Look in the material below for the line with "Task: Remove the Ad sets 1 selected filter" and the line with "This screenshot has width=1568, height=518.", then set down exactly those two lines and all lines between, nothing more.

(DATASET EXCERPTS)

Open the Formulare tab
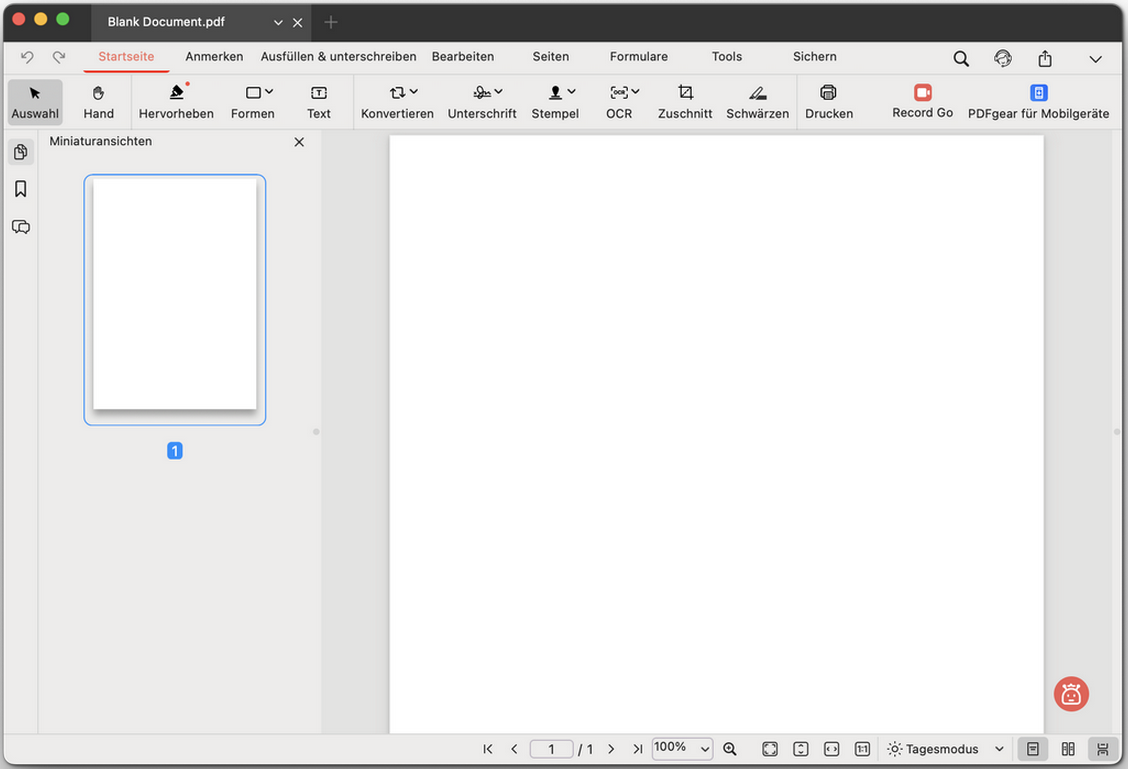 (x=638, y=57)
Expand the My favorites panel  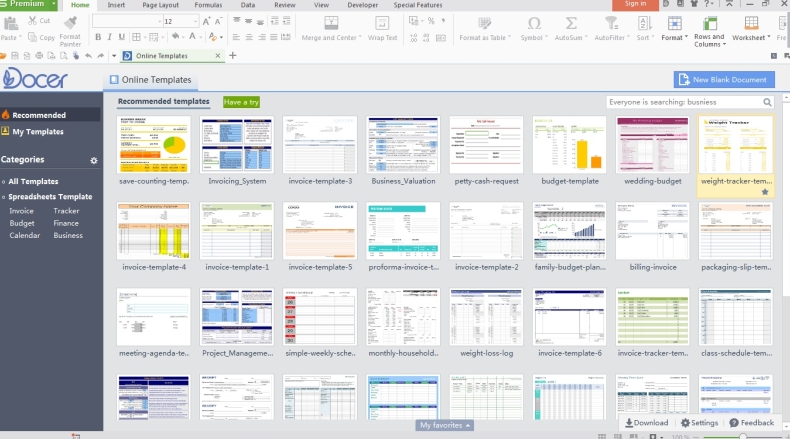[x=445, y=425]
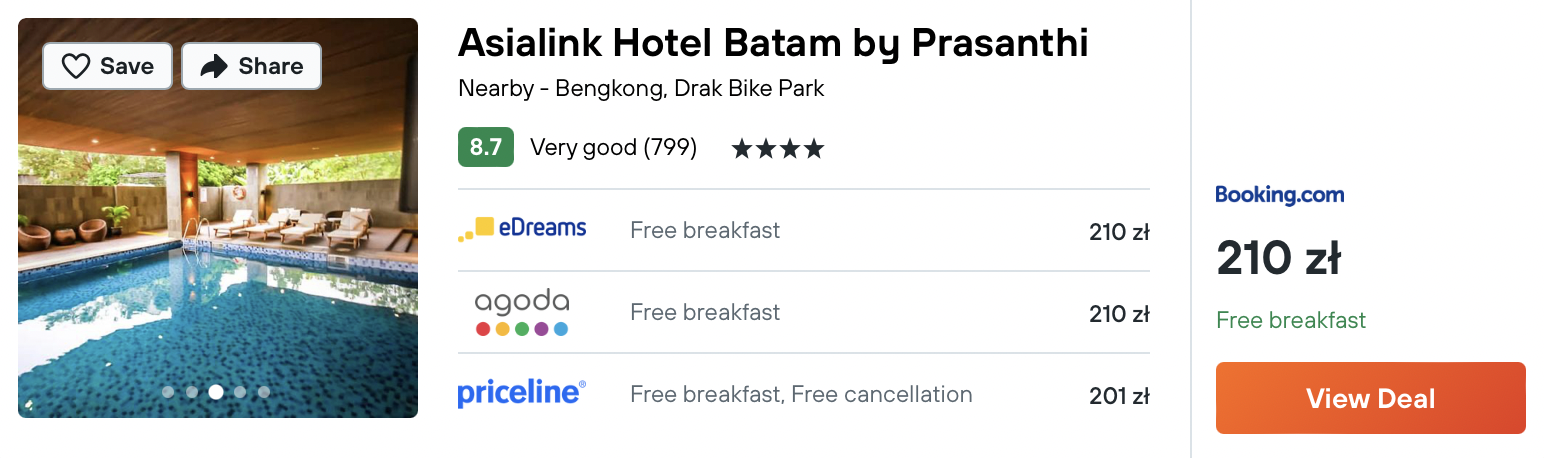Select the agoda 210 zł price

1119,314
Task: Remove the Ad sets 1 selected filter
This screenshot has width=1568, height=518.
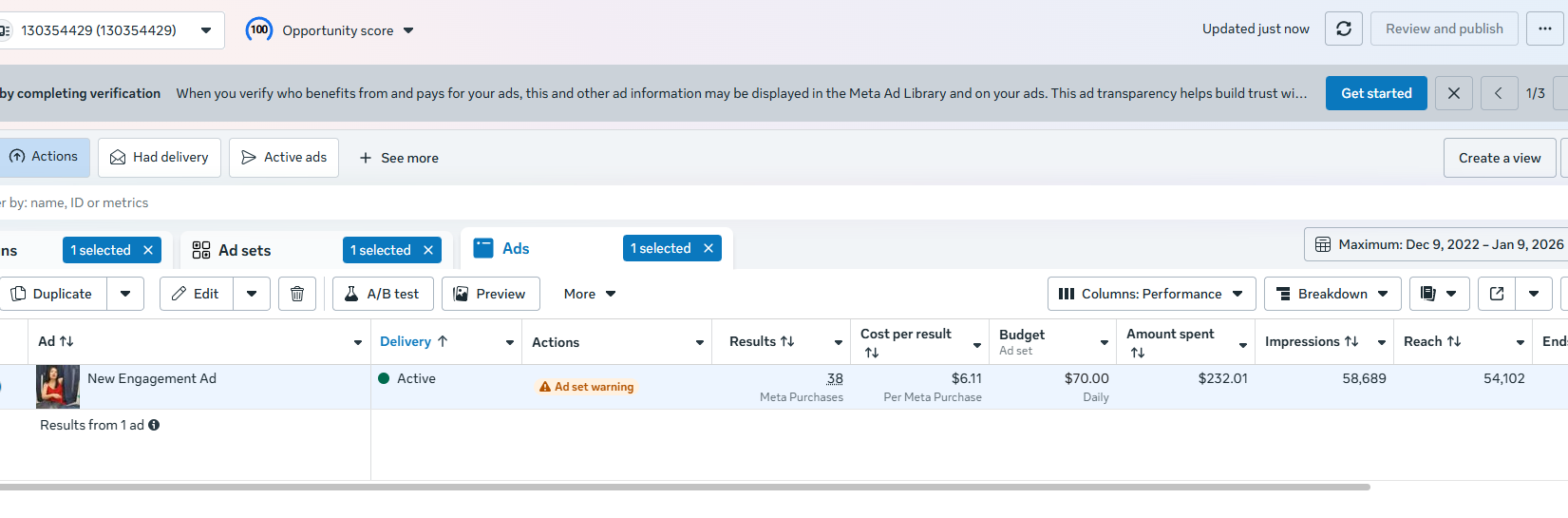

(End DATASET EXCERPTS)
(DATASET EXCERPTS)

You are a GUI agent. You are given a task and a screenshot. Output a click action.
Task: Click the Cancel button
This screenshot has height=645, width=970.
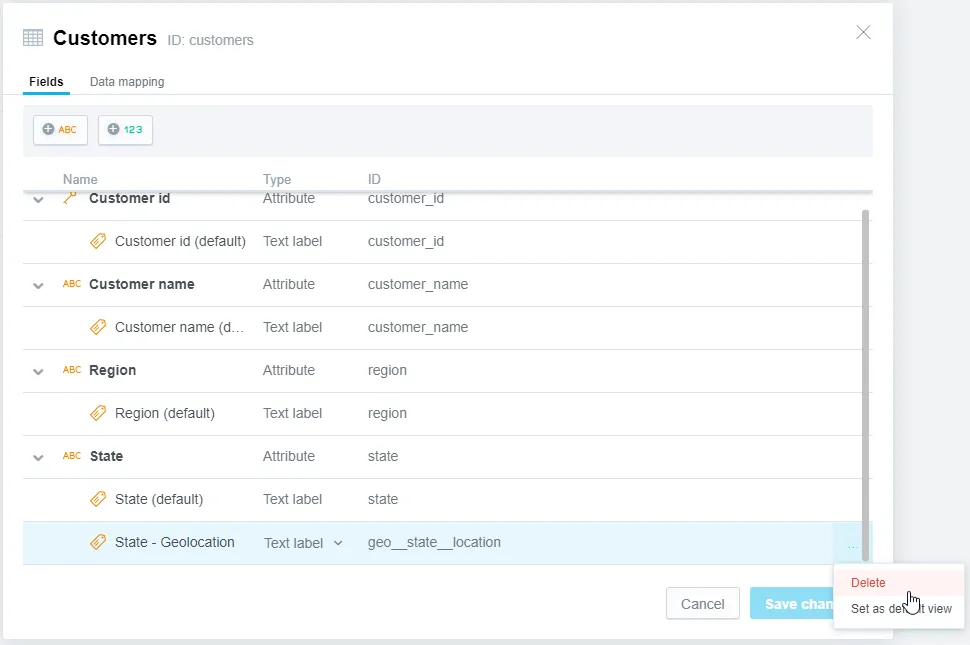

(End DATASET EXCERPTS)
(DATASET EXCERPTS)

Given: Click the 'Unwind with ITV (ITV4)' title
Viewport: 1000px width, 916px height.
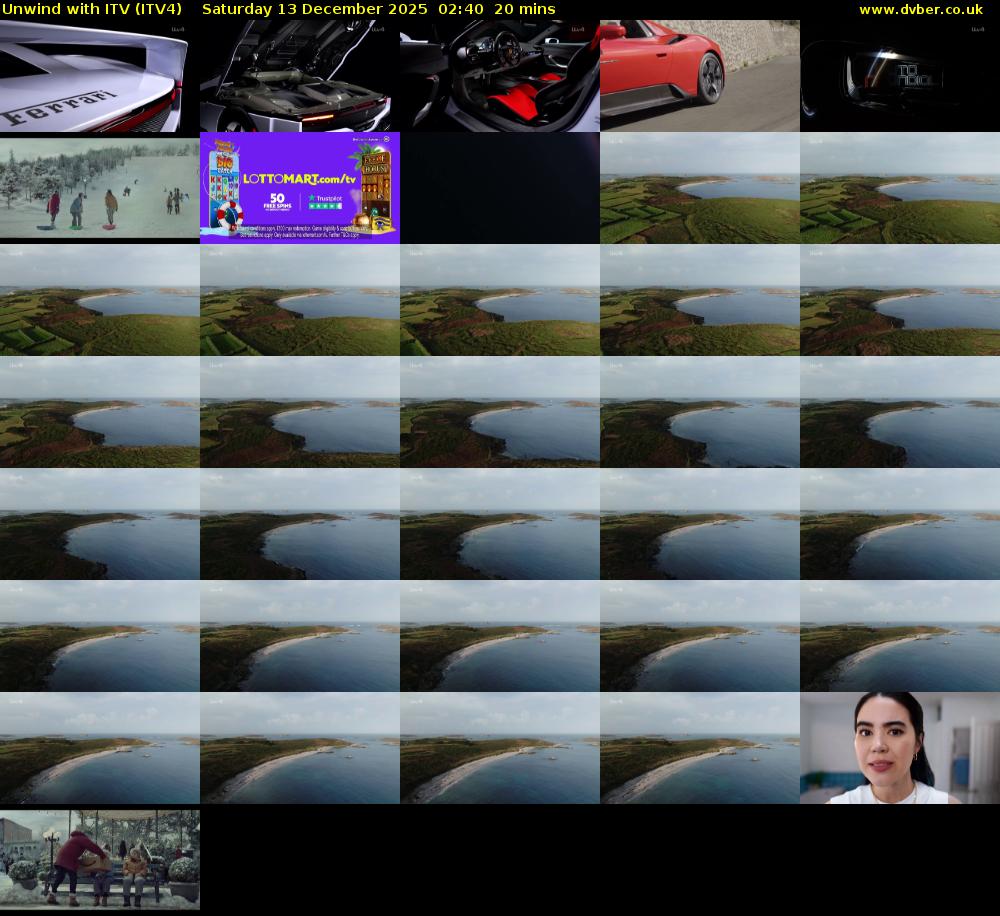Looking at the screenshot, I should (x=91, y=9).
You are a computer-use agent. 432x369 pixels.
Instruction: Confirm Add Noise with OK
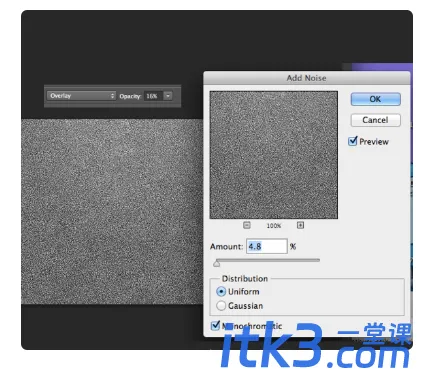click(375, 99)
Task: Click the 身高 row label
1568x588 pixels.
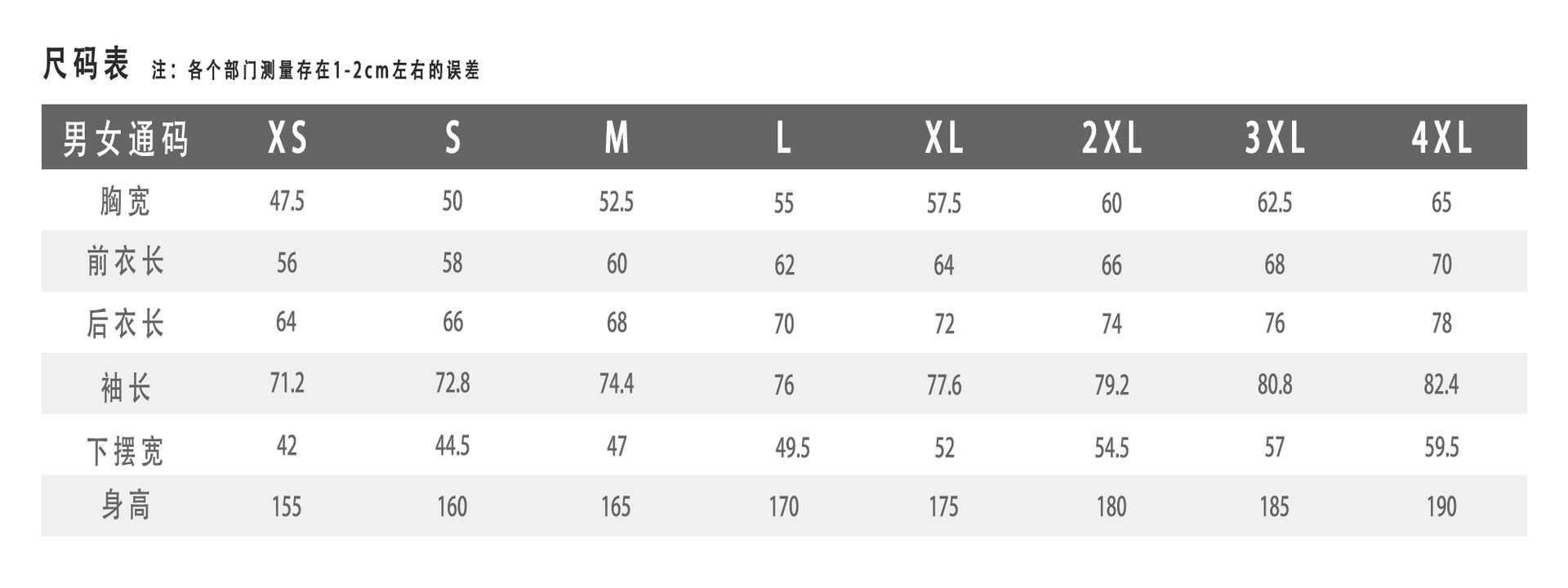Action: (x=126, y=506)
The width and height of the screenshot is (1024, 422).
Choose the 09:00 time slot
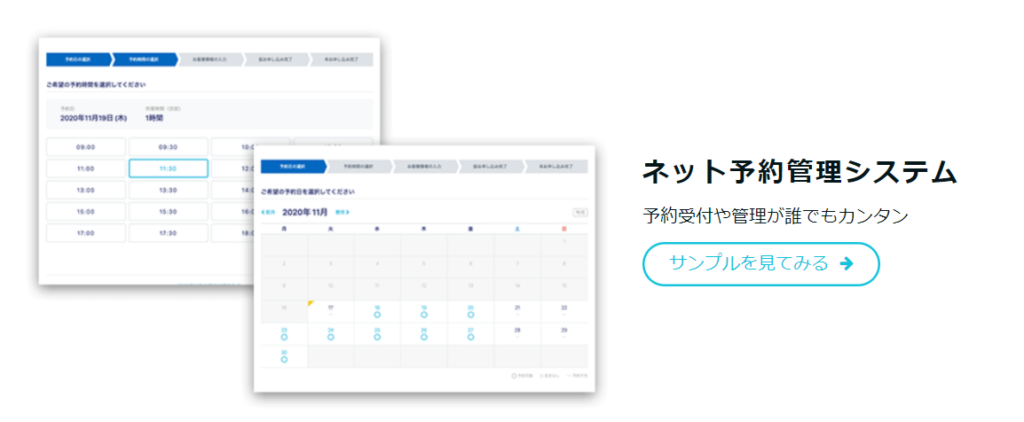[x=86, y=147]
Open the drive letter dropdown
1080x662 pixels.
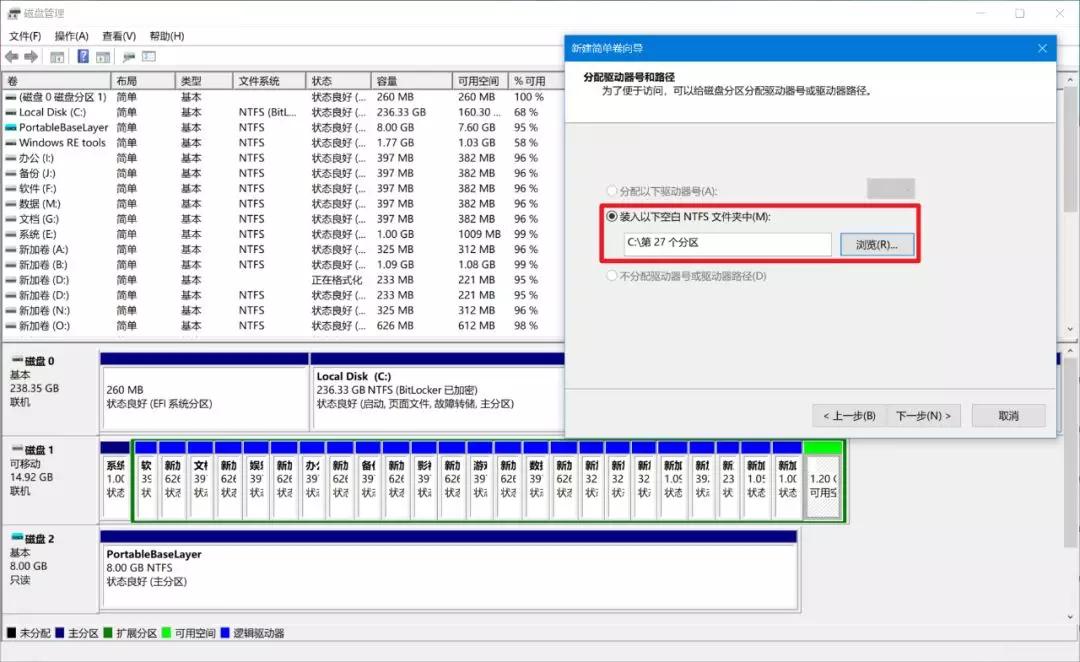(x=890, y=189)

(End DATASET EXCERPTS)

» **RESULT FOR THIS EXERCISE**
Task: Remove the Ad sets 1 selected filter
This screenshot has width=1568, height=518.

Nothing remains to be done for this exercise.